The assets to be sold include certain equipment located in NutraCea's Phoenix plant as well as related customer and supplier lists and purchase orders related to the cereal ingredients business. Neither the Phoenix plant nor any of the manufacturing assets located in the Company's Dillon, Montana facility are included in the transaction.
At Closing, Kerry and NutraCea will enter into a Toll Processing agreement whereby until the earlier of (1) the date Kerry begins production of cereal products using the assets purchased under the Purchase Agreement and (2) October, 31, 2010, NutraCea will produce for Kerry cereal products at NutraCea's Dillon, Montana plant.

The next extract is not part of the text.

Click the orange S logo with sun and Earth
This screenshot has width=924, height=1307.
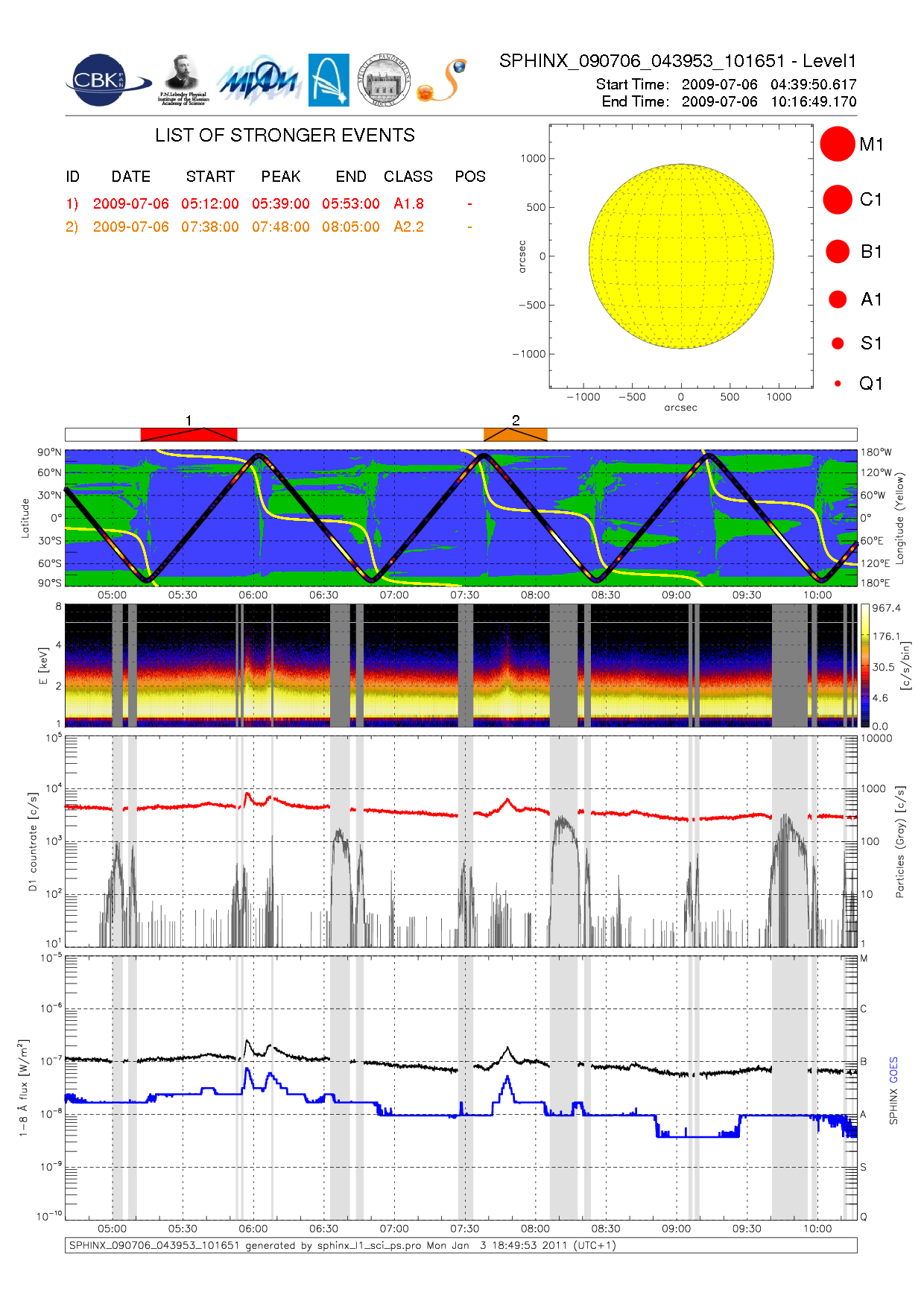[443, 80]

Completion of the asset sale is subject to a variety of customary closing conditions, including, among other things, the absence of a material adverse effect on the purchased assets between the date of the agreement and the closing date and the approval of the transaction by the U.S. Bankruptcy Court.
The asset sale is also subject to the consideration of higher or better offers which must be submitted and approved in accordance with bid procedures as approved by the Bankruptcy Court. Furthermore, NutraCea agreed that it will not process or sell certain cereal products for a period of five years from the closing of the asset purchase agreement.
W. John Short, Chairman & CEO of NutraCea, commented: "The sale of our cereal ingredients business to Kerry is a further step in the repositioning of NutraCea, as we concentrate on our core businesses of stabilized rice bran, rice bran oil and nutraceutical and pharmaceutical applications derived from stabilized rice bran."
On November 10, 2009 NutraCea filed for court supervised protection to restructure its operation under Chapter 11 of the U.S. Bankruptcy Code.